Metadata-Version: 2.0
Name: csvmatch
Version: 1.7
Summary: Find (fuzzy) matches between two CSV files in the terminal.
Home-page: https://github.com/maxharlow/csvmatch
Author: Max Harlow
Author-email: maxharlow@gmail.com
License: Apache
Platform: UNKNOWN
Classifier: Development Status :: 5 - Production/Stable
Classifier: Environment :: Console
Classifier: Intended Audience :: Developers
Classifier: Intended Audience :: End Users/Desktop
Classifier: Intended Audience :: Science/Research
Classifier: License :: OSI Approved :: Apache Software License
Classifier: Natural Language :: English
Classifier: Operating System :: OS Independent
Classifier: Programming Language :: Python :: 2.7
Classifier: Programming Language :: Python :: 3.5
Classifier: Topic :: Scientific/Engineering :: Information Analysis
Classifier: Topic :: Utilities
Requires-Dist: chardet (==2.3.0)
Requires-Dist: colorama (==0.3.5)
Requires-Dist: dedupe (==1.2.2)
Requires-Dist: jellyfish (==0.5.1)
Requires-Dist: metafone (==0.5)

CSV Match
=========

Find (fuzzy) matches between two CSV files in the terminal.

Tested on Python 2.7 and 3.5.


Installing
----------

    pip install csvmatch


Usage
-----

Say you have one CSV file such as:

```
name
George Smiley
Percy Alleline
Roy Bland
Toby Esterhase
Peter Guillam
Bill Haydon
Oliver Lacon
Jim Prideaux
Connie Sachs
```

And another such as:

```
name
Maria Andreyevna Ostrakova
Otto Leipzig
George SMILEY
Peter Guillam
Konny Saks
Saul Enderby
Sam Collins
Tony Esterhase
Claus Kretzschmar
```

You can then find which rows match:

```bash
$ csvmatch data1.csv data2.csv

name,name
Peter Guillam,Peter Guillam
```

By default this is case-sensitive. We can make it case insensitive with `-i`:

```bash
$ csvmatch data1.csv data2.csv -i

name,name
George Smiley,George SMILEY
Peter Guillam,Peter Guillam
```

There are also options to strip non-alphanumeric characters (`-a`) and to sort words (`-s`) before comparisons. Specific terms can also be filtered out before comparisons by passing a text file and the `-l` argument. A predefined list of common English name prefixes (Mr, Ms, etc) can be used with `-t`.

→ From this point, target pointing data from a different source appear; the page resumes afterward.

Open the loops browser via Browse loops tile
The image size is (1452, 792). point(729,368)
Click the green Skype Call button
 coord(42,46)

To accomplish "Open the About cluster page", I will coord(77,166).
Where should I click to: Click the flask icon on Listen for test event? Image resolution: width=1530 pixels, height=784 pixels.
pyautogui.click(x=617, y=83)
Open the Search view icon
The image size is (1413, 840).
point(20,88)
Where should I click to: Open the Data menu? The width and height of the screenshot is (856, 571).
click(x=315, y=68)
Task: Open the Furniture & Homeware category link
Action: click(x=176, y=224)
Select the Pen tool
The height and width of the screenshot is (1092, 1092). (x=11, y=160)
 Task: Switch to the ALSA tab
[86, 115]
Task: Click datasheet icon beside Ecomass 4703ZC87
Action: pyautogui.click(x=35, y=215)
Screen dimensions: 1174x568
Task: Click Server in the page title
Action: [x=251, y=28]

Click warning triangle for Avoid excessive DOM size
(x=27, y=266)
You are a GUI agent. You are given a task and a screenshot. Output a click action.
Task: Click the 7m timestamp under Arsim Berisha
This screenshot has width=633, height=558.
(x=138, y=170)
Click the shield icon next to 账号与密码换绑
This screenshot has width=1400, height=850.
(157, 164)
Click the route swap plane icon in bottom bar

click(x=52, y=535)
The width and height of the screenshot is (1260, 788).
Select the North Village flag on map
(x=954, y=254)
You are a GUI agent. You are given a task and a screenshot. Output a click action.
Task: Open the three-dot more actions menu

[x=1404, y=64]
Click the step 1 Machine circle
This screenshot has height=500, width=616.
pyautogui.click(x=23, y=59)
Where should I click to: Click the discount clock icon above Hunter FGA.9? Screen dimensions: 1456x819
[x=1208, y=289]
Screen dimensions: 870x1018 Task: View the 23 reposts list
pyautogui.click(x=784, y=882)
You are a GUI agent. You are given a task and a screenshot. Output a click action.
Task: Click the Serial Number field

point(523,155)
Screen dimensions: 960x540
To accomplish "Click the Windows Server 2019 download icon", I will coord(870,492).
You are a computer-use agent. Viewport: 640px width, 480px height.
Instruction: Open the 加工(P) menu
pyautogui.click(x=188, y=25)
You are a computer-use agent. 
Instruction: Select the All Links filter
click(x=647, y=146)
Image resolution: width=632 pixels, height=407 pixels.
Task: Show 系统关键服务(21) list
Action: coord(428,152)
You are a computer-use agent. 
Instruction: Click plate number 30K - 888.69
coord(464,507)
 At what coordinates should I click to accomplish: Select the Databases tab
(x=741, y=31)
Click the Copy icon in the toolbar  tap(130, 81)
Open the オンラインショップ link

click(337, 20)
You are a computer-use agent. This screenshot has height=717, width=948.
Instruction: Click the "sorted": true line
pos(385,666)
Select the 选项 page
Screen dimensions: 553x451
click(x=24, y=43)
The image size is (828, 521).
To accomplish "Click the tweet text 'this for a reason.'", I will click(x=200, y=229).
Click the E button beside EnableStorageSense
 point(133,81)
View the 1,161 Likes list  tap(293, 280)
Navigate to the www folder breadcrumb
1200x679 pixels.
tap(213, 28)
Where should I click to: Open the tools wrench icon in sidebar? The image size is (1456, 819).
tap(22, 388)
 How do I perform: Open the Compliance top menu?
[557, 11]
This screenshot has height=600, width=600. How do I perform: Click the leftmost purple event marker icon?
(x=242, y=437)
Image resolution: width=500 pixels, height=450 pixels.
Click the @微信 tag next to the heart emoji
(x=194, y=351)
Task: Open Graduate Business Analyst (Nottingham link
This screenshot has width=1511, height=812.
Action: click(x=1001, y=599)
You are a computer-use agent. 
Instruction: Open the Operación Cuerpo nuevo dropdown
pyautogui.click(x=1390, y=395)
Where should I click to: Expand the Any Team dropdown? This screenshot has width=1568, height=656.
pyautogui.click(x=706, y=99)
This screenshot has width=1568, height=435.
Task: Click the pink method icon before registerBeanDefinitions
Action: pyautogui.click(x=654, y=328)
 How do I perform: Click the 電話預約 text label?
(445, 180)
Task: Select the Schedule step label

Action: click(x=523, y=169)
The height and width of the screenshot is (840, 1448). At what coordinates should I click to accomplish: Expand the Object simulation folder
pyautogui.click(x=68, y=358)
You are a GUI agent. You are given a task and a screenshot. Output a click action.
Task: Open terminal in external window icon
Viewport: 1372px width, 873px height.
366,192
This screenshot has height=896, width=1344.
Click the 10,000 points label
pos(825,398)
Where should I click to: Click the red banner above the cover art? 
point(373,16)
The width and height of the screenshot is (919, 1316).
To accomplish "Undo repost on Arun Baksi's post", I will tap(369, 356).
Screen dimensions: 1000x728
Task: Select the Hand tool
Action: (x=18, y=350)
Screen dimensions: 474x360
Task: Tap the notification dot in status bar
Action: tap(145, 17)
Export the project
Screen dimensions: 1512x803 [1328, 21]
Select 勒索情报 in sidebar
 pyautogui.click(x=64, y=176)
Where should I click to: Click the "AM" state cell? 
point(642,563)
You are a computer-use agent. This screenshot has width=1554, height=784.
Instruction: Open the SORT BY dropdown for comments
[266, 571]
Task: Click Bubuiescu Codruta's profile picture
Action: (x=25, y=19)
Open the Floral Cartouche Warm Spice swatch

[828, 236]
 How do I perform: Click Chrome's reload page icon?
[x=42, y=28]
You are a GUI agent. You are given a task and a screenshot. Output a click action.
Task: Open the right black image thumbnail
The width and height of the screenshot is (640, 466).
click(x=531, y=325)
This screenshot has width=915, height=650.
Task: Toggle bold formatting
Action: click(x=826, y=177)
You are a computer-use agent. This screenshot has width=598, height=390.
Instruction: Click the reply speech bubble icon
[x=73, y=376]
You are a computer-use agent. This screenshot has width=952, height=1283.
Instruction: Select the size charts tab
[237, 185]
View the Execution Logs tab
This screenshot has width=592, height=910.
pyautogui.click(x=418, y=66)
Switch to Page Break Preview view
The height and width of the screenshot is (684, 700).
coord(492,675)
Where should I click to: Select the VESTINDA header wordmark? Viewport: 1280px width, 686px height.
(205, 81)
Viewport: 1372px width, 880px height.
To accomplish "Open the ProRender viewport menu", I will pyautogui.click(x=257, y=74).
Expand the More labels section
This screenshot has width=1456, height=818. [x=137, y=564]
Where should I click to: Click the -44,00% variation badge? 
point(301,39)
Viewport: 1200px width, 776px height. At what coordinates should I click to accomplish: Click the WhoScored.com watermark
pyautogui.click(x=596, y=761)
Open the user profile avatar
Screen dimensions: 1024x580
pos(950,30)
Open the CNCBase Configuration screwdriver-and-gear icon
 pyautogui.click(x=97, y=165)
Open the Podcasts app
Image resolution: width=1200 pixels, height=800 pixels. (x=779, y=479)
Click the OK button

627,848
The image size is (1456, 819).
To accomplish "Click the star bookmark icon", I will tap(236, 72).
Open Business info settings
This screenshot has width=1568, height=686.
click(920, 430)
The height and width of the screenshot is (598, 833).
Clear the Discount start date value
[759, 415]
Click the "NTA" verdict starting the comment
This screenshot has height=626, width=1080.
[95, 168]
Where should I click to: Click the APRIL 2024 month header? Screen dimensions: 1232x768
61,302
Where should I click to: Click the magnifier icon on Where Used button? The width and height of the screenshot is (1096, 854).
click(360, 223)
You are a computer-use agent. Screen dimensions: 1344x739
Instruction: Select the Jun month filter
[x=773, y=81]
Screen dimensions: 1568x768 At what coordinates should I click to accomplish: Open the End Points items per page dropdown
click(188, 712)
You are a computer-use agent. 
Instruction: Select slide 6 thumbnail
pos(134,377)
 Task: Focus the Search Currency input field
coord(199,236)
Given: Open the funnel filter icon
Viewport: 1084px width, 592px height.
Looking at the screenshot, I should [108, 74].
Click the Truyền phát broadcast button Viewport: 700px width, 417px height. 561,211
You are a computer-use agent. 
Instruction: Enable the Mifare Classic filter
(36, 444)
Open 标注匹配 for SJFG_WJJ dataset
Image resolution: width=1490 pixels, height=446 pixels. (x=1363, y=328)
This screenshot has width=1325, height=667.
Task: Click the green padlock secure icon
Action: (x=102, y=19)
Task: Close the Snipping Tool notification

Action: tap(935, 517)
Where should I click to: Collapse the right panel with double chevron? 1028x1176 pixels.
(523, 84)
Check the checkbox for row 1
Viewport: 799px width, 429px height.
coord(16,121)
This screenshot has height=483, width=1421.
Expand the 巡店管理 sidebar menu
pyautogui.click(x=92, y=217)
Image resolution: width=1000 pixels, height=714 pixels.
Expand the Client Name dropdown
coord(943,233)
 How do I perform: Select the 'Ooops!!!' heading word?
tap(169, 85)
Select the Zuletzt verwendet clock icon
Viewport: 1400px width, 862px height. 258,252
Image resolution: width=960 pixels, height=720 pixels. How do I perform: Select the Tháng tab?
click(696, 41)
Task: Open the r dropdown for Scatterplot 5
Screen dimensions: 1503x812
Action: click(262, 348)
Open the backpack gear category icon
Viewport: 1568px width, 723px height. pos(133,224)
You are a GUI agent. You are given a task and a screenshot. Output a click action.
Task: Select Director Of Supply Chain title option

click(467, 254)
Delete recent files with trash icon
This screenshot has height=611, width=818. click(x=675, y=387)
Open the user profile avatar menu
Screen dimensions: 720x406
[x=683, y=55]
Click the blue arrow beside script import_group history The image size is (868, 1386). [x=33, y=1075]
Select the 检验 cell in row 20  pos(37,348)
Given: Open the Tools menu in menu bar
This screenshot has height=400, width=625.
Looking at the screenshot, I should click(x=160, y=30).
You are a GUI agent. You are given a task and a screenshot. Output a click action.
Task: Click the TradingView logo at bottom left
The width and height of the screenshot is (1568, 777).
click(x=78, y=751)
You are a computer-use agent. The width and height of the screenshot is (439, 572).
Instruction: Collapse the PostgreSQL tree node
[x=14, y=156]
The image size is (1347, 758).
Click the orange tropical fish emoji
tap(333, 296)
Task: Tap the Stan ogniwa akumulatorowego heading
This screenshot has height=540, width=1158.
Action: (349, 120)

By default, all columns are used to compare rows. Specific columns can be also be given to be compared -- these should be in the same order for both files. Column headers with a space should be enclosed in quotes.

```bash
$ csvmatch dataA.csv dataB.csv \
    --fields1 name address \
    --fields2 'Person Name' Address \
	> results.csv
```

(This example also uses output redirection to save the results to a file.)

Either file can also be piped in using `-` as a placeholder:

```bash
$ cat data1.csv | csvmatch - data2.csv
```

### Fuzzy matching

CSV Match also supports fuzzy matching. This can be combined with any of the above options.

#### Bilenko

The default fuzzy mode makes use of the [Dedupe library] (https://github.com/datamade/dedupe) built by Forest Gregg and Derek Eder based on the work of Mikhail Bilenko. This algorithm asks you to give a number of examples of records from each dataset that are the same -- this information is extrapolated to link the rest of the dataset.

```bash
$ csvmatch data1.csv data2.csv --fuzzy
```

The more examples you give it, the better the results will be. At minimum, you should try to provide 10 positive matches and 10 negative matches.

#### Levenshtein

[Damerau-Levenshtein] (https://en.wikipedia.org/wiki/Damerau–Levenshtein_distance) is a string distance metric, which counts the number of changes that would have to be made to transform one string into another.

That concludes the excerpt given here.